(Exercise) Copy out exactly, from the entries that follow, the line holding "Select DSA key type", the line holding "You are a computer-use", and all lines between them, but no pictures.

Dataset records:
<<<<

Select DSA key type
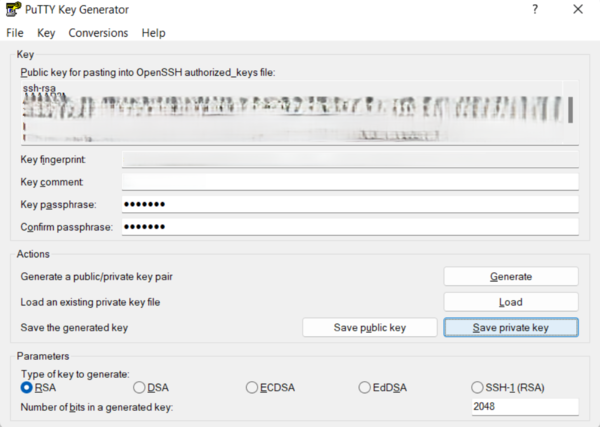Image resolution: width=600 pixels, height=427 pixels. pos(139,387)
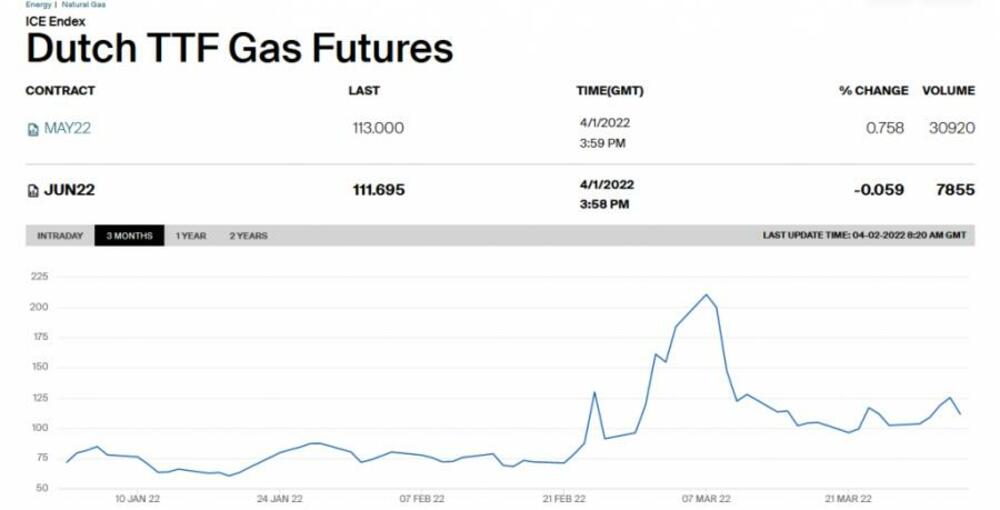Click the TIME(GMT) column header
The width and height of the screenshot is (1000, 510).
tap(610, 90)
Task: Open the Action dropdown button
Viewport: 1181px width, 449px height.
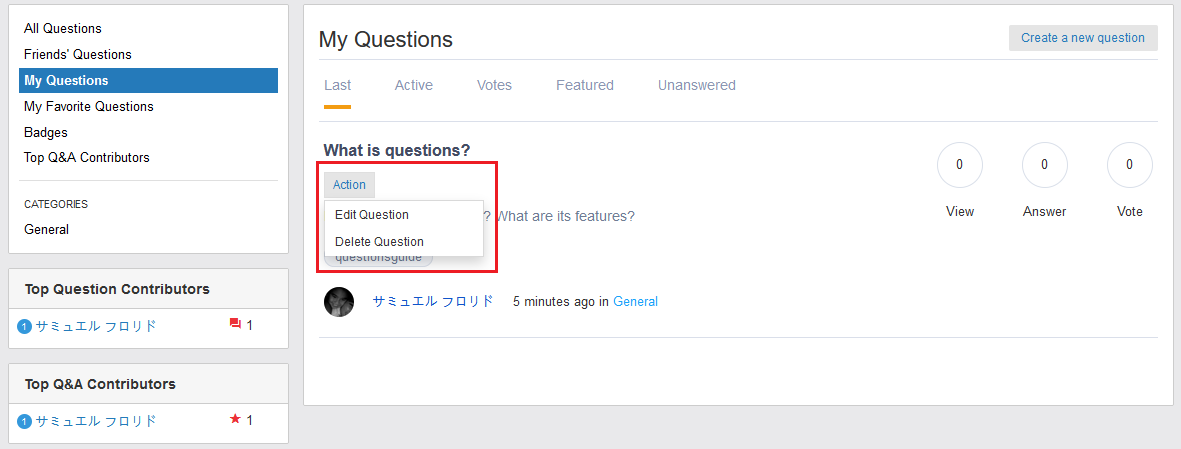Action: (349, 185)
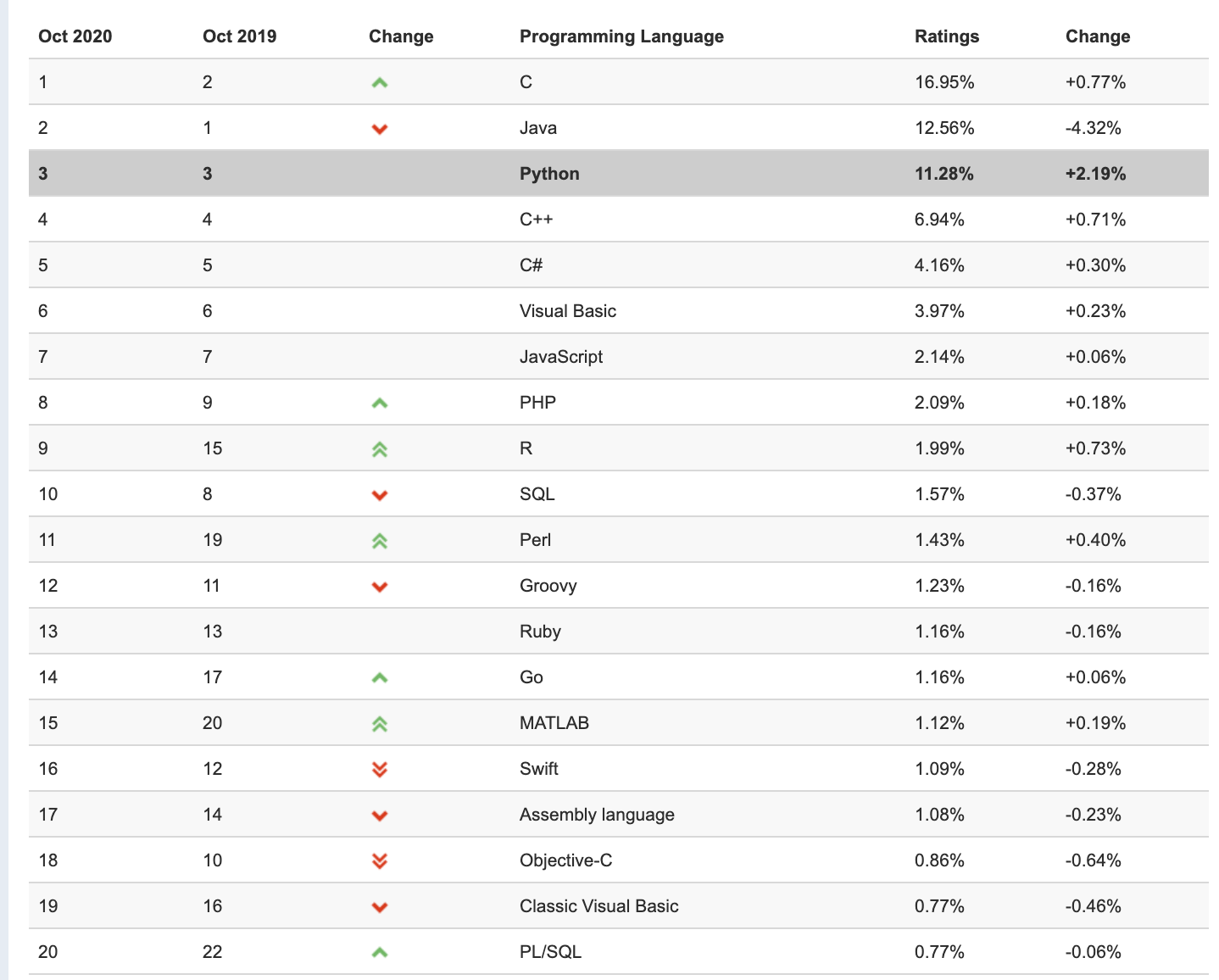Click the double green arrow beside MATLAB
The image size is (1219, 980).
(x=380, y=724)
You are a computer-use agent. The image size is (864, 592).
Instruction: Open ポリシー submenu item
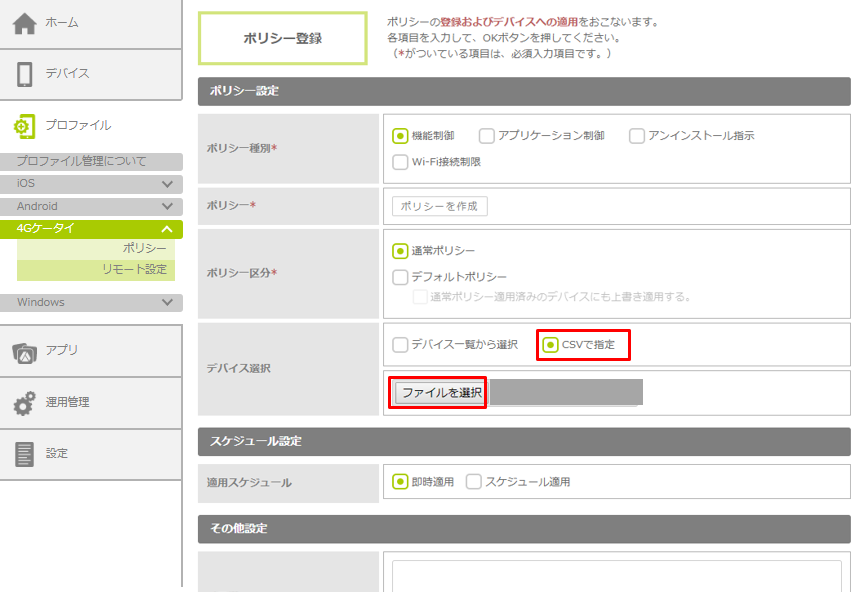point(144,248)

>>>>
<<<<

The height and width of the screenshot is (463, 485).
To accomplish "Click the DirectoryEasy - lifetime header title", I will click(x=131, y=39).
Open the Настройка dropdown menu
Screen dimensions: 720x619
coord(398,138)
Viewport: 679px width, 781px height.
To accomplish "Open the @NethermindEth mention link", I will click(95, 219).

>>>>

(Solution to the exercise)
Select DSA key type
Image resolution: width=600 pixels, height=427 pixels. pos(139,387)
Click the TIME(GMT) column header
The width and height of the screenshot is (1000, 510).
tap(610, 90)
Task: Open the Action dropdown button
Viewport: 1181px width, 449px height.
Action: (349, 185)
Click the double green arrow beside MATLAB
The image size is (1219, 980).
(x=380, y=724)
You are a computer-use agent. The image size is (864, 592).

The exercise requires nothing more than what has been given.